**WHAT THE EXERCISE ASKS:** Condense the paragraph of the film review that starts "The 'Nightmare' movies are about" into a short bulleted list of its main facts.

**GIVEN PASSAGE:**

────────────────

Of all the slasher-movie offspring of "Halloween," the "Child's Play" pictures - second only to the "Nightmare on Elm Street" films - are perhaps the most perverse.

The "Nightmare" movies are about the happy-go-lucky slayings of a child molester-burn victim. The "Child's Play" series is about the happy-go-lucky slayings of a child's doll.The premise, set up in the first "Child's Play," had a wounded serial killer (Brad Dourif) muttering mumbo-jumbo to transfer his nasty spirit to a "Good Guy" doll named "Chucky." Throughout the rest of the film, the killer doll murdered everyone in sight while trying to take over a young boy named Andy.

Naturally, Andy outwitted the doll in that film - then again in "Child's Play 2," which last saw Chucky inside a toy factory being melted into a glob.

────────────────

**GIVEN RECORDS:**
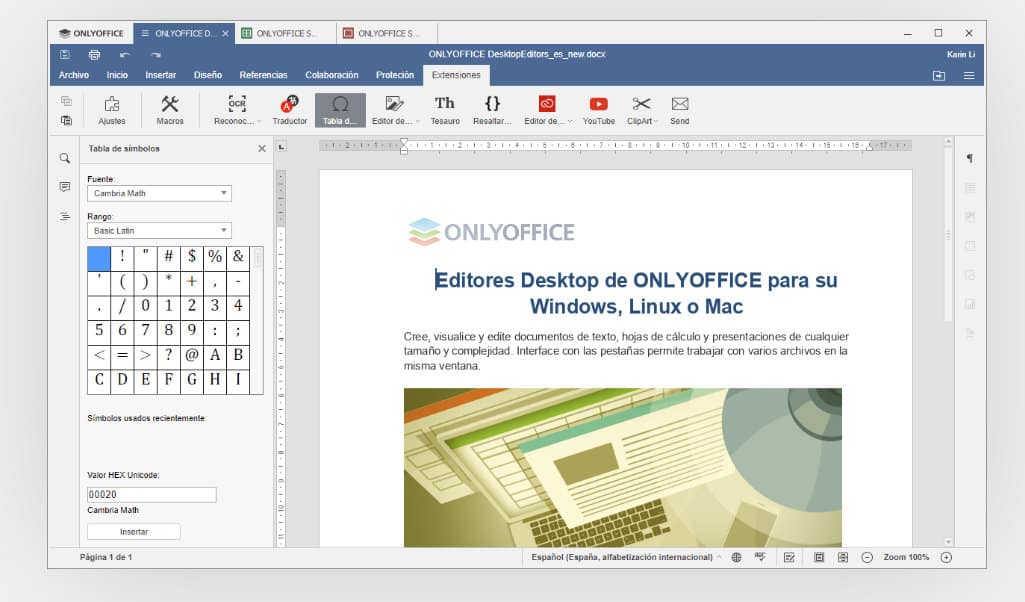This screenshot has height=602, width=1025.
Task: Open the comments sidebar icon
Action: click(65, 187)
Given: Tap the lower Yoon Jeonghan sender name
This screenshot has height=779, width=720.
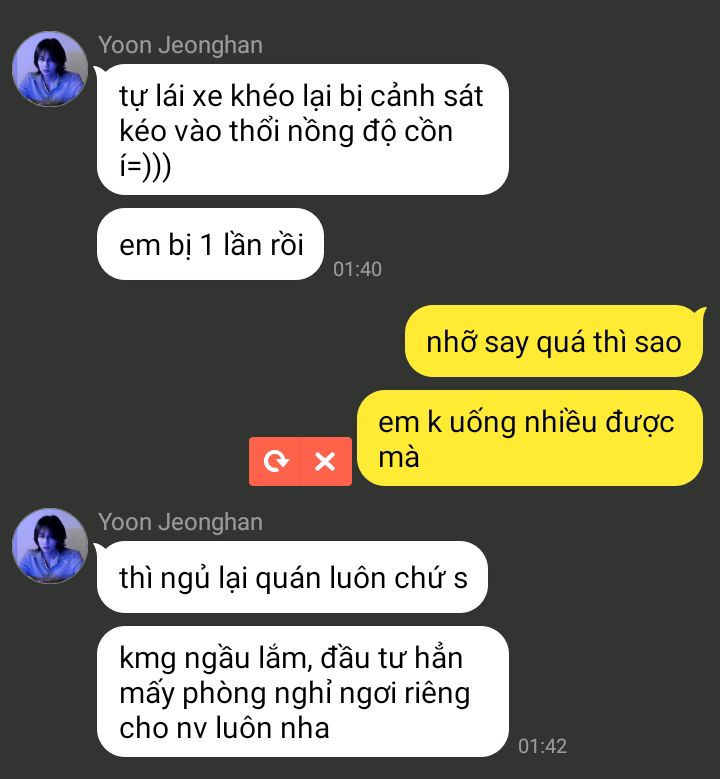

────────────────

**SOLUTION FOR THIS EXERCISE:**
- The "Nightmare" movies follow the happy-go-lucky slayings of a child molester-burn victim, while the "Child's Play" series follows those of a child's doll.
- In the first "Child's Play," a wounded serial killer (Brad Dourif) muttered mumbo-jumbo to transfer his spirit into a "Good Guy" doll named Chucky.
- For the rest of that film, the doll murdered everyone in sight while trying to take over a young boy named Andy.